Mas también quiero que sepa vuestra merced que, con todo lo que adquiría
y tenía, jamás tan avariento ni mezquino hombre me vi, tanto que me mataba a mí
de hambre”.
---Cuéntame,
Lazarillo, ¿Cómo fue que lo abandonaste,
después de que ya te ibas acostumbrando a su ruindad y cortedad?
---Aconteció
que este hombre usaba poner, cabe si, un jarrillo de vino cuando comíamos, y le
daba un par de besos callados y tornábale a su lugar.
Por reservar su vino a salvo nunca, pues, desamparaba el jarro, antes lo
tenía por el asa asido. Y yo, con una
paja larga de centeno, la metía dentro
del jarro, chupaba el vino y lo acababa. Ese traidor tan astuto pienso que me
sintió y luego asentaba su jarro entre las piernas, y tapaba la boca con la
mano. Pero yo, que estaba hecho al vino,
moría por él. Así es que le hice un
agujero y lo tapaba con una delgada capa de cera. En el tiempo de comer, fingiéndome tener frío
me ponía entre las piernas del ciego, y al derretirse la cera bebíame el vino
que destilaba. Pero ese viejo un día
descubrió, al tacto, la cera que tapaba el agujero, y en la primera oportunidad
lo dejó caer sobre mi boca, rompiéndomela por muchas partes y me quebró los
dientes, sin los cuales hasta hoy en día me quedé.
---Cuando
abandonaste al ciego, causándole un serio contratiempo al hacerlo que se diera
un gran golpe contra un pilar de piedra, buscaste otro amo y lo encontraste,
peor de avaro, en la persona de un clérigo.
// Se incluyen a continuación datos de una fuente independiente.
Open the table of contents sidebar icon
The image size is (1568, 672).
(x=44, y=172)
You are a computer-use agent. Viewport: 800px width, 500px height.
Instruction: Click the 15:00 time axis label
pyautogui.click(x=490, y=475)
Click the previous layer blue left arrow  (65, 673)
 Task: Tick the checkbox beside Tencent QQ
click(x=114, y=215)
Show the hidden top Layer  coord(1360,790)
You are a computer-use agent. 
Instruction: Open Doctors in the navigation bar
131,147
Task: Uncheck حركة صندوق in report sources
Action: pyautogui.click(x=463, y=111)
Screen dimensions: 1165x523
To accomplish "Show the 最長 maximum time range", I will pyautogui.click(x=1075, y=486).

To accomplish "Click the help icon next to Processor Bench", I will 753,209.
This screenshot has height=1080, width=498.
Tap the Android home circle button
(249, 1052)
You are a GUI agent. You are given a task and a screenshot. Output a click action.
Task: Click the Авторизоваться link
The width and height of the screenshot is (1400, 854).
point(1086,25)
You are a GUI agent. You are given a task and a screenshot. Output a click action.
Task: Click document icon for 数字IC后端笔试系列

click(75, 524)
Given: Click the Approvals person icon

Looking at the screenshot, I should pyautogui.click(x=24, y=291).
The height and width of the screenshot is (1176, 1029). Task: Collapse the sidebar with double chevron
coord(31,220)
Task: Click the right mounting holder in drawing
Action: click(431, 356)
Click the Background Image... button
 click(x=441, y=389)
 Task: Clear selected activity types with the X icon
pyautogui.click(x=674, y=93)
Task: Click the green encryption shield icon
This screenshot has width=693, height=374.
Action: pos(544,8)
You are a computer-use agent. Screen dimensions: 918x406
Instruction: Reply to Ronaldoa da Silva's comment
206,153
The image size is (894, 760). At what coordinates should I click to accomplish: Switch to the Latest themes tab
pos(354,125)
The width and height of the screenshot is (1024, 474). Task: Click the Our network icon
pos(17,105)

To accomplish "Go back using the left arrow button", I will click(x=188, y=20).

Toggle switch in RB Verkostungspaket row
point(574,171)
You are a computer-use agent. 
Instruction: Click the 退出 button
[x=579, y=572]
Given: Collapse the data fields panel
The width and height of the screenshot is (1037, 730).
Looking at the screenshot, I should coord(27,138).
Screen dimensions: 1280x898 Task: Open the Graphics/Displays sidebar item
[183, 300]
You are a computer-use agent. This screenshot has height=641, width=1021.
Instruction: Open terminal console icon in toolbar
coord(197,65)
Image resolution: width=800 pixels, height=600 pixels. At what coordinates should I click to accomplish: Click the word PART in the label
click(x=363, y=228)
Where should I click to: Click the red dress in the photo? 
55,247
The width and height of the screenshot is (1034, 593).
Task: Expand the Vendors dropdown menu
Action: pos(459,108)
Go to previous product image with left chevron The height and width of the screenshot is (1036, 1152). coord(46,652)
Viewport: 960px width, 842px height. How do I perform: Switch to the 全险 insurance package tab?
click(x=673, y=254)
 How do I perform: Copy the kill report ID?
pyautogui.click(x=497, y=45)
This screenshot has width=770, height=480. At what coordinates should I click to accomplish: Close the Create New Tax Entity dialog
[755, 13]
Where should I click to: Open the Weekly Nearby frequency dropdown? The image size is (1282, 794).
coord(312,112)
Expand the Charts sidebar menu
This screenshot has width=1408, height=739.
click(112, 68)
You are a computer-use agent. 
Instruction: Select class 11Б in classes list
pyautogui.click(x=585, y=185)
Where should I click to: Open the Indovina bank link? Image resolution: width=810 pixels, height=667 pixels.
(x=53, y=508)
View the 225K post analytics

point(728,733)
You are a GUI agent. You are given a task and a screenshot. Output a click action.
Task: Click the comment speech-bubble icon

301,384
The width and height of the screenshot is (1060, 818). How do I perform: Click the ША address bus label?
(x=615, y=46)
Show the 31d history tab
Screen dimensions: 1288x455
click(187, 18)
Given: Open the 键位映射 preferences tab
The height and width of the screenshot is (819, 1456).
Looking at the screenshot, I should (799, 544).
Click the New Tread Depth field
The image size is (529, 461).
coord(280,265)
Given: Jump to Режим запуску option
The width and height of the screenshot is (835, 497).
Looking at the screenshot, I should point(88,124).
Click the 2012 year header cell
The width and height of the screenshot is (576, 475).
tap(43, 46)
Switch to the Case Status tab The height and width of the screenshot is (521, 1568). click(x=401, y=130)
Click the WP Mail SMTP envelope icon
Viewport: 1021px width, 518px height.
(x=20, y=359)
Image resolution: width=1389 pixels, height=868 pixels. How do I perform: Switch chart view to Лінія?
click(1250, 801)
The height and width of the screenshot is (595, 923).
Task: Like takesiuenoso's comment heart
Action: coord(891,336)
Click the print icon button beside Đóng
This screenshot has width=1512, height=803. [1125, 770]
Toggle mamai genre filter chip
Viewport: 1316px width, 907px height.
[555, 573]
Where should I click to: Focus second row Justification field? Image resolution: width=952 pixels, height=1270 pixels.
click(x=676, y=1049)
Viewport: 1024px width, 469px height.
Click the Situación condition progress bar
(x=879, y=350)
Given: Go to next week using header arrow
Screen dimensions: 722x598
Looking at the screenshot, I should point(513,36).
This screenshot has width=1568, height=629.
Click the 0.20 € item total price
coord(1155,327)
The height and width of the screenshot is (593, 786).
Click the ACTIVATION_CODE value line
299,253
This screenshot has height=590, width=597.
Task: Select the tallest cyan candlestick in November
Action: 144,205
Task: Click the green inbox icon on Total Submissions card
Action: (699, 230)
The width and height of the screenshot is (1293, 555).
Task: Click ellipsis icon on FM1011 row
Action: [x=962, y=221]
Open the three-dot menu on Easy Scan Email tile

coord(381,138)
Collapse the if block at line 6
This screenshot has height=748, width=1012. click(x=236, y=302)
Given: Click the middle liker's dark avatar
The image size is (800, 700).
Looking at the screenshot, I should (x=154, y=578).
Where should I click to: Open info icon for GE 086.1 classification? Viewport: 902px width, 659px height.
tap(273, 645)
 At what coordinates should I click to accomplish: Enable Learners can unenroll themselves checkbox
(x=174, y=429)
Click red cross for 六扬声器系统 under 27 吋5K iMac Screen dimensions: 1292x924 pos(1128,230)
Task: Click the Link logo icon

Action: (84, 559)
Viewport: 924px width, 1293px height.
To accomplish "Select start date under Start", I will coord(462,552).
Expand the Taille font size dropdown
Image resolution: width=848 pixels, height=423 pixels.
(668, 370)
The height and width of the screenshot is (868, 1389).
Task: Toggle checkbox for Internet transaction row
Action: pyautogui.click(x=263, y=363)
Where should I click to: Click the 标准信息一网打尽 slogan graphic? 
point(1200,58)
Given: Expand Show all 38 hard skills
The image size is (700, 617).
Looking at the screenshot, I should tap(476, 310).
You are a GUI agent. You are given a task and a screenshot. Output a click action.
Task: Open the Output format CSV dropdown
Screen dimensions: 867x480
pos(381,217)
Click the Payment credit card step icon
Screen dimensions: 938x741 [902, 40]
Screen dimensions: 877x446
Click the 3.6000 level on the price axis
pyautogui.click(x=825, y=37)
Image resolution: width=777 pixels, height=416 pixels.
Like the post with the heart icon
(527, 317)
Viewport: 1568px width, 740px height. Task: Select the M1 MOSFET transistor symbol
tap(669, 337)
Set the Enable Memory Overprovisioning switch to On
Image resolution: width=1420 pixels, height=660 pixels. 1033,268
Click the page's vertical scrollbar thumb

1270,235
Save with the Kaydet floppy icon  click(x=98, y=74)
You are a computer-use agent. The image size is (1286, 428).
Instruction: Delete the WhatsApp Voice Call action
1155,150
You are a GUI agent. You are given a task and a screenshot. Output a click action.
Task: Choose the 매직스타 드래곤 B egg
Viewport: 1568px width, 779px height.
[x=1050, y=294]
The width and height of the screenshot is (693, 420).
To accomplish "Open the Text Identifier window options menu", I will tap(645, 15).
Dime Lazarillo, ¿Cómo te fue con
aquel religioso?
---Escape
del trueno y di en el relámpago, a su lado todo era miseria y hambre.
---Platícame,
Lazarillo, cuál era tu comida sabatina
con ese clérigo?
---Los
sábados comíase en esta tierra cabezas de carnero, y enviábamos por una. La cocía y comía los ojos, y la lengua, y el
cogote, y los sesos y la carne que en
las
quijadas tenía, y dábame todos los huesos roídos, y dábamelos en el plato,
diciendo: “Toma, come, triunfa que para
ti es el mundo; mejor vida tienes que el
Papa”. Tal te la dé Dios, decía yo entre
mí.
---Bueno,
Lázaro de Tormes, hijo de Tomé González
y de Antonia Pérez. Si ese miserable
clérigo te privaba de alimentos, te llenaba de buenos consejos…
---Así
es, me solía repetir frecuentemente que los sacerdotes debían ser muy templados
en su comer y beber, y que por eso no se desmandaba como otros. Pero mentía falsamente, porque en cofradía y
mortuorios que rezamos a costa ajena comía como un lobo y bebía más que un
saludador.
---Pasado
el tiempo fuiste mozo de un escudero, pero tampoco fue propicia la fortuna para
contigo al lado de ese sujeto, tan celoso de su honra. A su lado tuviste una infortunada experiencia
pues el hambre más atroz te perseguía de continuo.
---Sí,
contemplaba yo muchas veces mi desastre, que, escapando de los ruines años que
había tenido y buscando mejoría, me vine a topar con quien no sólo no me
mantuviese, mas a quien había yo de mantener: Con todo, le quería bien, con ver
que no tenía ni podía y antes le tenía lástima que enemistad.
Muchas
preguntas más se me agolpaban en el pensamiento, pero llegó un momento en que El Lazarillo de Tormes, viéndome tan deseoso
de continuar con la conversación me hizo señal de que ya se sentía fatigado y somnoliento,
y quería poner punto final a nuestra charla, a lo que accedí con pesar.